Il condominio che ha affidato i lavori a un general contractor, il quale ha coinvolto subappaltatori, può continuare a usufruire dello sconto in fattura per i lavori che danno diritto al Superbonus, a condizione che il general contractor abbia già pagato i subappaltatori per una parte dei lavori entro il 30 marzo 2024, anche se non ha emesso fattura diretta al condominio.
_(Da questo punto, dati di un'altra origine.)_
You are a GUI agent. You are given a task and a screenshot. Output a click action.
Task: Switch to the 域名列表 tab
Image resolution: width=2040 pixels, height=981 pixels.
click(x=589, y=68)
L’Agenzia delle Entrate ha fornito questa interpretazione nella risposta n. 26 del 12 febbraio 2025, chiarendo come si applichino le deroghe al divieto generale di utilizzare modalità alternative alla detrazione (come lo sconto in fattura o la cessione del credito) stabilito dal Dl n. 11/2023 (“decreto Cessioni”), aggiornato dal Dl n. 39/2024.
Il caso in questione
Nel caso specifico, il condominio ha deciso, tramite assemblea straordinaria nel 2022, di eseguire lavori per cui intende beneficiare delle detrazioni Superbonus, affidando gli interventi a un general contractor per ottenere lo sconto in fattura.
Dopo aver presentato la Cilas il 25 novembre 2022, il condominio ha cambiato general contractor e ha avviato i lavori il 6 novembre 2023. Inoltre, lo stesso ha intenzione di usufruire di una detrazione del 70% sulle spese del 2024, rientrando nelle deroghe previste dal decreto Cessioni.
Lo stabile ha chiesto se può continuare a utilizzare lo sconto in fattura anche dopo l’entrata in vigore del Dl n. 39/2024, nonostante l’assenza di fatture dirette tra il general contractor e il condominio al 30 marzo 2024.
Normative e pratiche nel tempo
Il decreto Cessioni ha vietato dal 17 febbraio 2023 l’uso di opzioni alternative alla detrazione, come lo sconto in fattura, con deroghe per il Superbonus e interventi con delibera condominiale e Cila.
Il Dl n. 39/2024 ha modificato le deroghe, escludendo gli interventi senza spese documentate da fattura alla data di entrata in vigore. Le deroghe sono valide solo se i lavori e le spese sono stati sostenuti entro il 30 marzo 2024. Il pagamento deve riguardare lavori già effettuati, anche parzialmente, e può essere sostenuto da un soggetto diverso dal committente, purché documentato.
Considerazioni finali
Si è giunti alla conclusione che il condominio può continuare ad usufruire dello sconto in fattura previsto dall‘articolo 121 del decreto Rilancio per altri interventi che danno diritto al Superbonus, purché vengano rispettati tutti i requisiti normativi. È fondamentale prestare attenzione alle scadenze e alla documentazione richiesta per assicurare il corretto adempimento delle normative.